Una sacerdotisa maya consagrada al conocimiento y estudio de los astros que se unía a su guerrero antes de la batalla en una noche de danza ritual y pasión.

En las sombras eternas de Chichén Itzá, donde el observatorio de El Caracol se erguía como un ojo vigilante hacia los cielos, vivía la sacerdotisa Ixchel, “Señora del Arco Iris”, consagrada al sagrado conocimiento y a la interpretación de los astros y sus trayectorias.
El amor va y vuela más allá de esta vida si amaste con todo el corazón conectarás con tu persona amada en puntos futuros bajo nuevas formas, está escrito en el Libro Antiguo.

Sus ojos, profundos como cenotes, escrutaban el baile de Chak Ek’, la Gran Estrella (Venus), y los ciclos del calendario Tzolkin, prediciendo los augurios de guerra y cosecha. Ixchel, vestida con plumas de quetzal y joyas de jade que simbolizaban la fertilidad cósmica, era el puente entre los dioses del firmamento y los mortales de la tierra.

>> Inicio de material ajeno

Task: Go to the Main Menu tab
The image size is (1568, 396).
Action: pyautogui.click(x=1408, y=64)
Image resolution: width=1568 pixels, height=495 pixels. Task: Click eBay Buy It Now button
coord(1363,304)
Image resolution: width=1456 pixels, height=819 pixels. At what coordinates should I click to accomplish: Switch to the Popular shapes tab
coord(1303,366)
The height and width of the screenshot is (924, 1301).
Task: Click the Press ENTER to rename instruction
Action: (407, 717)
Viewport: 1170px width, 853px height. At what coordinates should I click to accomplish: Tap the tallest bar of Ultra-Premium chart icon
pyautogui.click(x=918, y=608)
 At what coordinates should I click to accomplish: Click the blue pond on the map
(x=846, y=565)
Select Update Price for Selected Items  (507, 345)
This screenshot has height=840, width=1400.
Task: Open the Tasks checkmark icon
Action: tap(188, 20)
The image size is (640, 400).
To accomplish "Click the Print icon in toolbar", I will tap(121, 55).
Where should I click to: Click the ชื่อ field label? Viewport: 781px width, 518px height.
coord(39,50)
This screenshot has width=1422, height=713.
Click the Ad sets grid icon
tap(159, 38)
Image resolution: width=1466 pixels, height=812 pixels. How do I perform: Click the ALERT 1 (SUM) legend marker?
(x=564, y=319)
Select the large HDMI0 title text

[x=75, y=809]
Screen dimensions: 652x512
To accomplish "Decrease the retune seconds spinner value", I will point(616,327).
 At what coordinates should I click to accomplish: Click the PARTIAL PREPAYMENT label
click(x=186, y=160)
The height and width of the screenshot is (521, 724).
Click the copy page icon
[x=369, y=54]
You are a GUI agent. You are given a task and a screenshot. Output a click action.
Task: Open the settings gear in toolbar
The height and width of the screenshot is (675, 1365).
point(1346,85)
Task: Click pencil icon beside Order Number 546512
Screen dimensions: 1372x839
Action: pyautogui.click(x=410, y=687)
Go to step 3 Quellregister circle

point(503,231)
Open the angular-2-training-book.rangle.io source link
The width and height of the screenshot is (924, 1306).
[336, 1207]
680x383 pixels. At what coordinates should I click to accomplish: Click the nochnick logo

Su compañero, el guerrero Balam, “Jaguar”, era un feroz guardián de las ciudades mayas, marcado con tatuajes de garras y estrellas, empuñando el macuahuitl forjado en obsidiana negra. Balam encarnaba la fuerza terrenal, el rugido de la selva que defendía el equilibrio del mundo contra los invasores del norte.
La víspera de la gran batalla, bajo el velo de una luna llena que Ixchel invocaba como testigo, se unían en un ritual ancestral. Alrededor de un fuego sagrado, danzaban al ritmo de tambores de piel de venado y flautas de hueso, sus cuerpos entrelazados en giros que imitaban el giro de las constelaciones. La danza, símbolo de la unión entre el cielo y la tierra, culminaba en una pasión ardiente, una ofrenda de sangre y éxtasis a los dioses Itzamná y Kukulkán. En ese abrazo, Ixchel susurraba los secretos de las estrellas: “Chak Ek’ te guiará, mi Balam, como el jaguar salta en la noche eterna”.
Al amanecer, Balam partía a la guerra, su espíritu fortalecido por el lazo cósmico. Victorioso regresaba, portando trofeos que honraban el equilibrio divino. Así, la leyenda de Ixchel y Balam perdura en las estelas mayas, recordando que el conocimiento celestial y la furia guerrera, fundidos en pasión ritual, sostienen el orden del universo.
Ella conocía el origen del Cosmos y las Rutas Secretas.